(Corrects gender reference in 15th paragraph of story published Aug. 5.)
Aug. 5 (Bloomberg) -- JetBlue Airways Corp., trailing its peers in shareholder returns and profit-margin growth, is betting on new first-class offerings to boost revenue in cross-country business travel.
Eleven of its new Airbus SAS A321 aircraft will be outfitted with lie-flat seats and several “private suites” with closable doors in hopes of gaining more of the $1.43 billion generated annually on New York-Los Angeles routes, the carrier said today in a statement. That service, debuting in 2014, also will be offered on New York-San Francisco flights.
The first-class options are the initial departure from an all-coach model for JetBlue, which began flights in 2000 with seat-back televisions and leather seats. It’s only the start of needed changes, said David Fintzen, a Barclays Plc analyst. New York-based JetBlue fell short of forecasts for second-quarter profit and has struggled with aircraft maintenance costs.
“Is it the only thing JetBlue needs to do? No,” Fintzen, who rates its stock the equivalent of hold, said in an interview. “It speaks to what is JetBlue’s major problem. Their costs are not where we would like to see them, but the bigger problem at JetBlue is a revenue problem.”

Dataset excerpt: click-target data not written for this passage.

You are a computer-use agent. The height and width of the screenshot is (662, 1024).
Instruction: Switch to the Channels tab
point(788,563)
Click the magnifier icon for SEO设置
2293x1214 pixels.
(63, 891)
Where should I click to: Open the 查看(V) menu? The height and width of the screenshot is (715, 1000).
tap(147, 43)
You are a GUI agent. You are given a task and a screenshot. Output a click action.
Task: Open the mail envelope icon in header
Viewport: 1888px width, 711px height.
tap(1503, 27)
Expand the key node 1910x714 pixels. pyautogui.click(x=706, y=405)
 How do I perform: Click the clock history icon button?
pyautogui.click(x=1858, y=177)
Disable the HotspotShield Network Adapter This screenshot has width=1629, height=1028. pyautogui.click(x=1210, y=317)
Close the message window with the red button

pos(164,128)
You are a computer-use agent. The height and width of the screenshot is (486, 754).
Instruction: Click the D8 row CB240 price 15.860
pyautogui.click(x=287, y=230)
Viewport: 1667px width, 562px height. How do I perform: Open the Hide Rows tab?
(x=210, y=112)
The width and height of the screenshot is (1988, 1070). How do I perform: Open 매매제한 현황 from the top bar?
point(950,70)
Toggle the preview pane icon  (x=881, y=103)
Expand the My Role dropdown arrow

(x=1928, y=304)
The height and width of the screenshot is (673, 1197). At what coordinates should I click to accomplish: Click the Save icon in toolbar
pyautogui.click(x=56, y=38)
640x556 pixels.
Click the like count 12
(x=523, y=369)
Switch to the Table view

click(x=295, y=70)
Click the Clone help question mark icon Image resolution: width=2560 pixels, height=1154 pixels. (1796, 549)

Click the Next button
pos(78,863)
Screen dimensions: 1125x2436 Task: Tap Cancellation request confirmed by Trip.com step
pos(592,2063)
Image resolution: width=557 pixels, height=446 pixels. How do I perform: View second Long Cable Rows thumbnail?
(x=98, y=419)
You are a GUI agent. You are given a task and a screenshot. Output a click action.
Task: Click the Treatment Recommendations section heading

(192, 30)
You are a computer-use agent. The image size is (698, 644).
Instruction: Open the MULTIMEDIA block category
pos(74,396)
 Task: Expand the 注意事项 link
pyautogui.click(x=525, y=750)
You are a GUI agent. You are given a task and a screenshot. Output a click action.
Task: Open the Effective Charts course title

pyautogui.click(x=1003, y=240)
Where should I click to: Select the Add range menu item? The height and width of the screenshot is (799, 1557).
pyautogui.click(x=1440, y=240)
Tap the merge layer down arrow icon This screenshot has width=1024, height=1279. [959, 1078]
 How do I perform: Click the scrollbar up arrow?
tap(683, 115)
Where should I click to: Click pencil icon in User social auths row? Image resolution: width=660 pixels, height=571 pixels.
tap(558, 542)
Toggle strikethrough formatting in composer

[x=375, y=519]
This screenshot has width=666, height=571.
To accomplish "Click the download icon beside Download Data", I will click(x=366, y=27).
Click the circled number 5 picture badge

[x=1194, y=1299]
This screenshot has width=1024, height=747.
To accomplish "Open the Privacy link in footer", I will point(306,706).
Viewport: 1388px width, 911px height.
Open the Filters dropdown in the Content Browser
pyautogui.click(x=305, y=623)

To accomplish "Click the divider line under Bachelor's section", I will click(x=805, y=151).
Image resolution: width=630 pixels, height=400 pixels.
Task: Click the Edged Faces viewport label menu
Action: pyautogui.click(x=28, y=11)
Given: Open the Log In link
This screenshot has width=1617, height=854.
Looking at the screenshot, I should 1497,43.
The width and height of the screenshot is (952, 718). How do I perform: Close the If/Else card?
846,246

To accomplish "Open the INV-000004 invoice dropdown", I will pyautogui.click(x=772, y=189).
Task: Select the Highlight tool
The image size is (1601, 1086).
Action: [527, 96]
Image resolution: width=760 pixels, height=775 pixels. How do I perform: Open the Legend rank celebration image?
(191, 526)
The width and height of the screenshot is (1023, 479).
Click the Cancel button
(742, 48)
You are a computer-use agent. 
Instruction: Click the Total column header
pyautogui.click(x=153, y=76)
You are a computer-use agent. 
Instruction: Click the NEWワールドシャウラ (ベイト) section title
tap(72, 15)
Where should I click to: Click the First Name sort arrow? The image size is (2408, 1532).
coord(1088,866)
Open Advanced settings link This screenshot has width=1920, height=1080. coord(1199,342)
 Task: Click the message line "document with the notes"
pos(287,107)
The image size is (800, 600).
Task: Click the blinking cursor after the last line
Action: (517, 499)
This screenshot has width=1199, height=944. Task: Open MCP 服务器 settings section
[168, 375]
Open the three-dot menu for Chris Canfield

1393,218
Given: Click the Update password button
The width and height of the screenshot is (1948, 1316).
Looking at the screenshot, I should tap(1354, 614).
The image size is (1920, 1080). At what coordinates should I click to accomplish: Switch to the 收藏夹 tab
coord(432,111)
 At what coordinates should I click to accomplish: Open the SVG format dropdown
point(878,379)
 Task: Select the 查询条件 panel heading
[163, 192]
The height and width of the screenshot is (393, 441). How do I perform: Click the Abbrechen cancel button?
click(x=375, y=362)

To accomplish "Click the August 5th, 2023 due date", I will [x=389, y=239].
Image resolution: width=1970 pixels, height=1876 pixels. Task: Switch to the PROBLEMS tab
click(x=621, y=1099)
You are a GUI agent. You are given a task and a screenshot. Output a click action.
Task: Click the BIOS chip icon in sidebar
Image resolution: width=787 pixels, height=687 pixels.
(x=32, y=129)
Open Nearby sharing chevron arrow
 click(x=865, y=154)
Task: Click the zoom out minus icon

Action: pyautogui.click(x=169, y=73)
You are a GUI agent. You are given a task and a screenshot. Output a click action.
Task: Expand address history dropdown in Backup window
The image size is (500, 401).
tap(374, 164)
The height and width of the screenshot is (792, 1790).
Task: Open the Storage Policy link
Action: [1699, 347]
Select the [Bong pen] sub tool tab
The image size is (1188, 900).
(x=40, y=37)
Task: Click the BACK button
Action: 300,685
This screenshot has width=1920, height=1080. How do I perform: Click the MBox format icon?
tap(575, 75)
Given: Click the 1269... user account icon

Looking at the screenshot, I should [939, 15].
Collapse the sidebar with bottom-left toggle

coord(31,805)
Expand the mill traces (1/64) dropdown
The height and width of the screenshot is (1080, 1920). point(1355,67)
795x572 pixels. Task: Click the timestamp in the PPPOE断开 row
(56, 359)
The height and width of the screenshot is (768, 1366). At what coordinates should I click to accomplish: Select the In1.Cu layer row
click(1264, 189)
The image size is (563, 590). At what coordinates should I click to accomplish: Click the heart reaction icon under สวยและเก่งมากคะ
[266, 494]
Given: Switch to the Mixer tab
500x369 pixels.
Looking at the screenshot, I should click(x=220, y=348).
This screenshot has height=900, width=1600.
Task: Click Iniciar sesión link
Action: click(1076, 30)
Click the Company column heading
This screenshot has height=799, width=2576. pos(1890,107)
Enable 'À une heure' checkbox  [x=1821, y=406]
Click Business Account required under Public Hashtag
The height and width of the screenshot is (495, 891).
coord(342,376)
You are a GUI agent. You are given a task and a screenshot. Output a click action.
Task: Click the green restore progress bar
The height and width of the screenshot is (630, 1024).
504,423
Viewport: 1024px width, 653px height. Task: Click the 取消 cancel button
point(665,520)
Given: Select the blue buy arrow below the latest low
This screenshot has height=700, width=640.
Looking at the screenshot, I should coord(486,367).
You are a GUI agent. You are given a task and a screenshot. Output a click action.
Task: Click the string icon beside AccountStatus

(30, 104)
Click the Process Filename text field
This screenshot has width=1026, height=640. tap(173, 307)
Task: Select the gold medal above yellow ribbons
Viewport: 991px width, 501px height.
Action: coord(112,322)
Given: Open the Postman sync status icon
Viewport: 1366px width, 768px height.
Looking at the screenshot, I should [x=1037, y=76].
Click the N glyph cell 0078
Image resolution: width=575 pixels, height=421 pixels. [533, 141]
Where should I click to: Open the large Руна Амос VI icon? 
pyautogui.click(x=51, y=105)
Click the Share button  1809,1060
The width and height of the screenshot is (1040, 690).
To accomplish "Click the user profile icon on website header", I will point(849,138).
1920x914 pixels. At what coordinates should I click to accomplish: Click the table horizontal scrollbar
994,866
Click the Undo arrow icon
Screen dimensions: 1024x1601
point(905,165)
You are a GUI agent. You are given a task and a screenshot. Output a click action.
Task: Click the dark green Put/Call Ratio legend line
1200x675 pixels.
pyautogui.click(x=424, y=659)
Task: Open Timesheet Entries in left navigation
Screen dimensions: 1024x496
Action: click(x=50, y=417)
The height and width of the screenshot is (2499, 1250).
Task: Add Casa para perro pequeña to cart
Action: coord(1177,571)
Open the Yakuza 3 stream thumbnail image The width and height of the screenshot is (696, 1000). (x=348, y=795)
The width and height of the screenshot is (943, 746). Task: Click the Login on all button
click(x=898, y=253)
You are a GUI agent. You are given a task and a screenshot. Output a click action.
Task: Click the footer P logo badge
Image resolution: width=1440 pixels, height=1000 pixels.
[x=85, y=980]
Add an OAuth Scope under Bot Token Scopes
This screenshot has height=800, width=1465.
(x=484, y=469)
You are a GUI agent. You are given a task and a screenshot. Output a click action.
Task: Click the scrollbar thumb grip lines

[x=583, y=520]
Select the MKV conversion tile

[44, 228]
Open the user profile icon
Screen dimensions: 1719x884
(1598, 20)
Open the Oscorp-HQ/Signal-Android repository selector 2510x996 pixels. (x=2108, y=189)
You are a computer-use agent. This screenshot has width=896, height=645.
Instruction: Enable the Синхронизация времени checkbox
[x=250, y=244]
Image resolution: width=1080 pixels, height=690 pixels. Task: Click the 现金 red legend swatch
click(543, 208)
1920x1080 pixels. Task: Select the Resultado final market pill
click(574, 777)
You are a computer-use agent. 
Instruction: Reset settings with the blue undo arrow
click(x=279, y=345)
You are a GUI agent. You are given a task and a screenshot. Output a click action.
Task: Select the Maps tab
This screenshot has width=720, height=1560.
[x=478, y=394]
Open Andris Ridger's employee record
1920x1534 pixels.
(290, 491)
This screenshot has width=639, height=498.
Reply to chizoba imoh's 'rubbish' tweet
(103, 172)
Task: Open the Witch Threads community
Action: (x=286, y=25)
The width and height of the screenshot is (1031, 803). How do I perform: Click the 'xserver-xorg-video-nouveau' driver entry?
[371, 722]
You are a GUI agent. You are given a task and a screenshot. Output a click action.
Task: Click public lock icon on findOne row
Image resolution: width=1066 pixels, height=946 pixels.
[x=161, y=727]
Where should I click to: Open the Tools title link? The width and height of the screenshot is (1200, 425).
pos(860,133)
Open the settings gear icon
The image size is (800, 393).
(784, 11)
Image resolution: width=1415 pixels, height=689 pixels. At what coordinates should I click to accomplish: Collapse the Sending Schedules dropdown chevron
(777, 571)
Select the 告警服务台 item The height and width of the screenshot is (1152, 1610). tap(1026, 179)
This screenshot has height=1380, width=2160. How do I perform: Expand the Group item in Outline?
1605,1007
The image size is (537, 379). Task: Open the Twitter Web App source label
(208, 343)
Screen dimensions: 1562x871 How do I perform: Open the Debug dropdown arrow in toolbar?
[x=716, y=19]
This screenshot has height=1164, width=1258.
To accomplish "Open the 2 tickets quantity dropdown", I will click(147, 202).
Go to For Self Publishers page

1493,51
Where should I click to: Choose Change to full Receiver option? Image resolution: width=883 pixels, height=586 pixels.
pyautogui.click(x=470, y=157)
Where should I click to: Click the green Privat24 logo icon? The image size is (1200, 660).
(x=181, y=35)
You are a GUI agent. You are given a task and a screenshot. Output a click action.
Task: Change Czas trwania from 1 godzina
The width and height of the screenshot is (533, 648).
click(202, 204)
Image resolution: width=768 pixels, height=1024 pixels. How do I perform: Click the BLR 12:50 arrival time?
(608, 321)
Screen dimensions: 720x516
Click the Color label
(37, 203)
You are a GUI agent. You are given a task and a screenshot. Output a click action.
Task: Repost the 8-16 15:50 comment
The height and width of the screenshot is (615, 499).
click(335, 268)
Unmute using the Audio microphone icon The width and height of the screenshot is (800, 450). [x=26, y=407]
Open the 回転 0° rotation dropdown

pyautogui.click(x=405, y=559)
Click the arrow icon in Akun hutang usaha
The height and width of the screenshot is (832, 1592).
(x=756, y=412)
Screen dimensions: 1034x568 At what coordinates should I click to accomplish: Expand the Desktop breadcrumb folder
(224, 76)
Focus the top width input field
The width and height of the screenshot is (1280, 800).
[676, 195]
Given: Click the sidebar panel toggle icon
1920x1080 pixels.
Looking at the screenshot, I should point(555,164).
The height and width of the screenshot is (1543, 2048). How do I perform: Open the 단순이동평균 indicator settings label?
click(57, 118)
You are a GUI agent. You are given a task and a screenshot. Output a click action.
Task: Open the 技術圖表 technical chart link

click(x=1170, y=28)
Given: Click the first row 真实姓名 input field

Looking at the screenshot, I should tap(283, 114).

JetBlue shares have climbed 14 percent this year, the lowest among the 10 carriers in the Bloomberg U.S. Airlines Index, which increased 54 percent. JetBlue also trailed the Standard & Poor’s 500 Index’s 20 percent gain.
The stock rose 0.2 percent to $6.51 at the close today in New York.
The first-class offering responds to feedback from regular customers who said they wouldn’t fly JetBlue on cross-country flights because of its all-coach service, and from the addition of the Airbus A321 to the airline’s fleet, Chief Executive Officer Dave Barger said in an interview.
“The A321, with its real estate, created a much better platform for us to offer these 16 seats” in first class, he said. “We feel really good about it. The competitive dynamics of the marketplace are going to play out.”
The premium seats will offer a better product at a lower cost, Barger said, without being specific on fares. The service will start in the second quarter of 2014 and should add to earnings in those cross-country markets by the second half of that year, he said.
The airline may consider later adding the premium cabin on some flights out of Boston, where it offers the most daily departures, Barger said. The A321s with first class will offer 143 coach seats, while those in regular service will have 190. JetBlue’s existing A320s have 150 seats.
JetBlue joins larger carriers such as AMR Corp.’s American Airlines and Delta Air Lines Inc. that are improving cross-country premium seats in a battle for fares that can top $6,500.
JetBlue’s second-quarter operating margin decline of 250 basis points, or 2.5 percentage points, from a year earlier was the worst among major U.S. carriers, said Jamie Baker, a JPMorgan Chase & Co. analyst in New York. He rates its shares the equivalent of sell. JetBlue Chief Financial Officer Mark Powers called the quarter’s margin contraction “highly disappointing.”
Maintenance costs at JetBlue, with one of the industry’s younger aircraft fleets, have climbed an average 49 percent annually since 2002, Hunter Keay, a Wolfe Research analyst, said in a report. Keay, based in New York, rates the stock the equivalent of hold.
Higher expenses for engine work on its Embraer SA E190 planes this year followed JetBlue’s struggles with a maintenance provider that unexpectedly liquidated last year. The carrier recently signed a maintenance accord with a General Electric Co. unit that JetBlue said should prevent major changes in engine repair costs going forward.
“It’s definitely something they talk about and say they are focused on,” Savanthi Syth, a Raymond James Financial analyst in St. Petersburg, Florida, said about escalating operating costs. “It obviously doesn’t show through.” She rates the shares underperform.
The delivery of JetBlue’s first A321s next year is expected to help lower unit cost, or the expense to fly each seat a mile, along with new technology at the airline’s flight operations center that should boost efficiency, Powers and Barger said last month.
“We get it and we know that this is really probably the one challenge where we have to nail it,” Barger said on a July 30 conference call. JetBlue executives on the call forecast higher unit costs and improved margins in 2013’s second half.
Fintzen, the Barclays analyst, said the carrier must find more ways to boost revenue from each seat flown a mile to close the gap with competitors such as Spirit Airlines Inc., which generates more revenue per plane and operates at lower costs. Spirit offers lower fares, with fees for anything beyond the base ticket price.
“Analysts are forcing investors to look at the stock in a new way and pressuring the company to change or face the consequences of not changing,” said Jim Corridore, an analyst at S&P Capital IQ in New York who recommends selling JetBlue shares. “It’s no longer the fast-growing company that’s the darling of the Street.”